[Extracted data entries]
■ ■ ■ ■ ■
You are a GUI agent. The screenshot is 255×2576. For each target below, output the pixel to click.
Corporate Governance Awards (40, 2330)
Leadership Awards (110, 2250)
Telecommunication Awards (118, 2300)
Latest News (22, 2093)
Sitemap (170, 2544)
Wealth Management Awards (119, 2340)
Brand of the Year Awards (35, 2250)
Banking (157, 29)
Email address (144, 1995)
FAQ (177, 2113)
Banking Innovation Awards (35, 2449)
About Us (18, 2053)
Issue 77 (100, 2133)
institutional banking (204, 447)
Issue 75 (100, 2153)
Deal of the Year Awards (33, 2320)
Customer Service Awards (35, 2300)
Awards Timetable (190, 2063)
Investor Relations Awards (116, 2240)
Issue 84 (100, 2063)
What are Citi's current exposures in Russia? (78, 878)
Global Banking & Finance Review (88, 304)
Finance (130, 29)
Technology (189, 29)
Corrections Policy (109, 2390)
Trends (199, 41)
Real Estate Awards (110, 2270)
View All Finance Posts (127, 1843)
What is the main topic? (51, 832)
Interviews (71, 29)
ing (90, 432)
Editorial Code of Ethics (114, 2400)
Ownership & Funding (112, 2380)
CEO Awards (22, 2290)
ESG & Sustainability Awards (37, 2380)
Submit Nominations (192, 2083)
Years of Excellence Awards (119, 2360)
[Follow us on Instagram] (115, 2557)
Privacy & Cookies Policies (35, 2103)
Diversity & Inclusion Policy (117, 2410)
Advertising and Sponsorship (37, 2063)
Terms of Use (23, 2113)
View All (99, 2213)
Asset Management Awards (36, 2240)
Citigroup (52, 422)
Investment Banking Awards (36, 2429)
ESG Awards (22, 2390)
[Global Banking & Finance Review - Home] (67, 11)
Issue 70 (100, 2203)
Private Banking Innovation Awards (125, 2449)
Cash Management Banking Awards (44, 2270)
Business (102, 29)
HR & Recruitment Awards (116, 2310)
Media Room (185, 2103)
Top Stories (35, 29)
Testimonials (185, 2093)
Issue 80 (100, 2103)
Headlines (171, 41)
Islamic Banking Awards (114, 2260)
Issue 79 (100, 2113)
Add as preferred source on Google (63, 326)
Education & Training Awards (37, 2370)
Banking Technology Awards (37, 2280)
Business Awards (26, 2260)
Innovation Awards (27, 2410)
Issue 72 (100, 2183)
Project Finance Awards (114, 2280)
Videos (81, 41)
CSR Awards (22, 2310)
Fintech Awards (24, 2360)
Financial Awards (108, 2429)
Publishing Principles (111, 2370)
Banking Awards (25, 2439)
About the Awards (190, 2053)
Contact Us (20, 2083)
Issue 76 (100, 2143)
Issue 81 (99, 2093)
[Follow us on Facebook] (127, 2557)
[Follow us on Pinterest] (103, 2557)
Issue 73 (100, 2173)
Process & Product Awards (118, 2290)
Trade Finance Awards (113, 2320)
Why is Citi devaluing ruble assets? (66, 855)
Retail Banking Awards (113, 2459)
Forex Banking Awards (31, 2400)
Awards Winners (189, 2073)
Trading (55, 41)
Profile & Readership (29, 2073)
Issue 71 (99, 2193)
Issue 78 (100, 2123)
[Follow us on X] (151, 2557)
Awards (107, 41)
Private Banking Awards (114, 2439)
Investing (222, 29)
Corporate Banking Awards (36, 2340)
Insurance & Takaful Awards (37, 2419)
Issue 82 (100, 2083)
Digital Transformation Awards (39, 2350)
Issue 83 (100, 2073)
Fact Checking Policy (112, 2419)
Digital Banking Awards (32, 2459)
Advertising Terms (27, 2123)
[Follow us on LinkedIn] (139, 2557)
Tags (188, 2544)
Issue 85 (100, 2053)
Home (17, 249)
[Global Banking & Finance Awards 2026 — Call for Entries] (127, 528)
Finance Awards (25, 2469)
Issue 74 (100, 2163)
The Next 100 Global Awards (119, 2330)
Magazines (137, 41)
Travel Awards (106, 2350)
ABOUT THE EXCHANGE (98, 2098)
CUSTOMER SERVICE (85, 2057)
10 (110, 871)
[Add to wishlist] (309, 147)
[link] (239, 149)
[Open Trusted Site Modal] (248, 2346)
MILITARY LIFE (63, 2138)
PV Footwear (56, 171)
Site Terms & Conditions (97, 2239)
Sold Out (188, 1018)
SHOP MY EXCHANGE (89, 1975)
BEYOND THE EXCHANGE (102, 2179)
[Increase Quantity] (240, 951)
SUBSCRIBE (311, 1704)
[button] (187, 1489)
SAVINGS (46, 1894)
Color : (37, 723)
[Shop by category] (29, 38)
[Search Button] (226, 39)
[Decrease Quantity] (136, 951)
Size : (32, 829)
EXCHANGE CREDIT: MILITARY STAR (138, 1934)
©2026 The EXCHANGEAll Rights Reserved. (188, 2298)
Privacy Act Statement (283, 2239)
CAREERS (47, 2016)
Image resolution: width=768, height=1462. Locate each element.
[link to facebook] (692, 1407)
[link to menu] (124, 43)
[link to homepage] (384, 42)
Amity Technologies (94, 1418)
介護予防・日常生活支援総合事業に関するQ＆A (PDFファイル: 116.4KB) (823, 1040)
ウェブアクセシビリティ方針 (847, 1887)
■ ■ ■ ■ ■
Set down all the entries again, word for word.

=== SOLUTION BELOW ===
You are a GUI agent. The screenshot is 255×2576. For each target below, output the pixel to click.
Corporate Governance Awards (40, 2330)
Leadership Awards (110, 2250)
Telecommunication Awards (118, 2300)
Latest News (22, 2093)
Sitemap (170, 2544)
Wealth Management Awards (119, 2340)
Brand of the Year Awards (35, 2250)
Banking (157, 29)
Email address (144, 1995)
FAQ (177, 2113)
Banking Innovation Awards (35, 2449)
About Us (18, 2053)
Issue 77 (100, 2133)
institutional banking (204, 447)
Issue 75 (100, 2153)
Deal of the Year Awards (33, 2320)
Customer Service Awards (35, 2300)
Awards Timetable (190, 2063)
Investor Relations Awards (116, 2240)
Issue 84 (100, 2063)
What are Citi's current exposures in Russia? (78, 878)
Global Banking & Finance Review (88, 304)
Finance (130, 29)
Technology (189, 29)
Corrections Policy (109, 2390)
Trends (199, 41)
Real Estate Awards (110, 2270)
View All Finance Posts (127, 1843)
What is the main topic? (51, 832)
Interviews (71, 29)
ing (90, 432)
Editorial Code of Ethics (114, 2400)
Ownership & Funding (112, 2380)
CEO Awards (22, 2290)
ESG & Sustainability Awards (37, 2380)
Submit Nominations (192, 2083)
Years of Excellence Awards (119, 2360)
[Follow us on Instagram] (115, 2557)
Privacy & Cookies Policies (35, 2103)
Diversity & Inclusion Policy (117, 2410)
Advertising and Sponsorship (37, 2063)
Terms of Use (23, 2113)
View All (99, 2213)
Asset Management Awards (36, 2240)
Citigroup (52, 422)
Investment Banking Awards (36, 2429)
ESG Awards (22, 2390)
[Global Banking & Finance Review - Home] (67, 11)
Issue 70 (100, 2203)
Private Banking Innovation Awards (125, 2449)
Cash Management Banking Awards (44, 2270)
Business (102, 29)
HR & Recruitment Awards (116, 2310)
Media Room (185, 2103)
Top Stories (35, 29)
Testimonials (185, 2093)
Issue 80 (100, 2103)
Headlines (171, 41)
Islamic Banking Awards (114, 2260)
Issue 79 (100, 2113)
Add as preferred source on Google (63, 326)
Education & Training Awards (37, 2370)
Banking Technology Awards (37, 2280)
Business Awards (26, 2260)
Innovation Awards (27, 2410)
Issue 72 (100, 2183)
Project Finance Awards (114, 2280)
Videos (81, 41)
CSR Awards (22, 2310)
Fintech Awards (24, 2360)
Financial Awards (108, 2429)
Publishing Principles (111, 2370)
Banking Awards (25, 2439)
About the Awards (190, 2053)
Contact Us (20, 2083)
Issue 76 (100, 2143)
Issue 81 (99, 2093)
[Follow us on Facebook] (127, 2557)
[Follow us on Pinterest] (103, 2557)
Issue 73 (100, 2173)
Process & Product Awards (118, 2290)
Trade Finance Awards (113, 2320)
Why is Citi devaluing ruble assets? (66, 855)
Retail Banking Awards (113, 2459)
Forex Banking Awards (31, 2400)
Awards Winners (189, 2073)
Trading (55, 41)
Profile & Readership (29, 2073)
Issue 71 (99, 2193)
Issue 78 (100, 2123)
[Follow us on X] (151, 2557)
Awards (107, 41)
Private Banking Awards (114, 2439)
Investing (222, 29)
Corporate Banking Awards (36, 2340)
Insurance & Takaful Awards (37, 2419)
Issue 82 (100, 2083)
Digital Transformation Awards (39, 2350)
Issue 83 (100, 2073)
Fact Checking Policy (112, 2419)
Digital Banking Awards (32, 2459)
Advertising Terms (27, 2123)
[Follow us on LinkedIn] (139, 2557)
Tags (188, 2544)
Issue 85 (100, 2053)
Home (17, 249)
[Global Banking & Finance Awards 2026 — Call for Entries] (127, 528)
Finance Awards (25, 2469)
Issue 74 (100, 2163)
The Next 100 Global Awards (119, 2330)
Magazines (137, 41)
Travel Awards (106, 2350)
ABOUT THE EXCHANGE (98, 2098)
CUSTOMER SERVICE (85, 2057)
10 (110, 871)
[Add to wishlist] (309, 147)
[link] (239, 149)
[Open Trusted Site Modal] (248, 2346)
MILITARY LIFE (63, 2138)
PV Footwear (56, 171)
Site Terms & Conditions (97, 2239)
Sold Out (188, 1018)
SHOP MY EXCHANGE (89, 1975)
BEYOND THE EXCHANGE (102, 2179)
[Increase Quantity] (240, 951)
SUBSCRIBE (311, 1704)
[button] (187, 1489)
SAVINGS (46, 1894)
Color : (37, 723)
[Shop by category] (29, 38)
[Search Button] (226, 39)
[Decrease Quantity] (136, 951)
Size : (32, 829)
EXCHANGE CREDIT: MILITARY STAR (138, 1934)
©2026 The EXCHANGEAll Rights Reserved. (188, 2298)
Privacy Act Statement (283, 2239)
CAREERS (47, 2016)
Image resolution: width=768, height=1462. Locate each element.
[link to facebook] (692, 1407)
[link to menu] (124, 43)
[link to homepage] (384, 42)
Amity Technologies (94, 1418)
介護予防・日常生活支援総合事業に関するQ＆A (PDFファイル: 116.4KB) (823, 1040)
ウェブアクセシビリティ方針 (847, 1887)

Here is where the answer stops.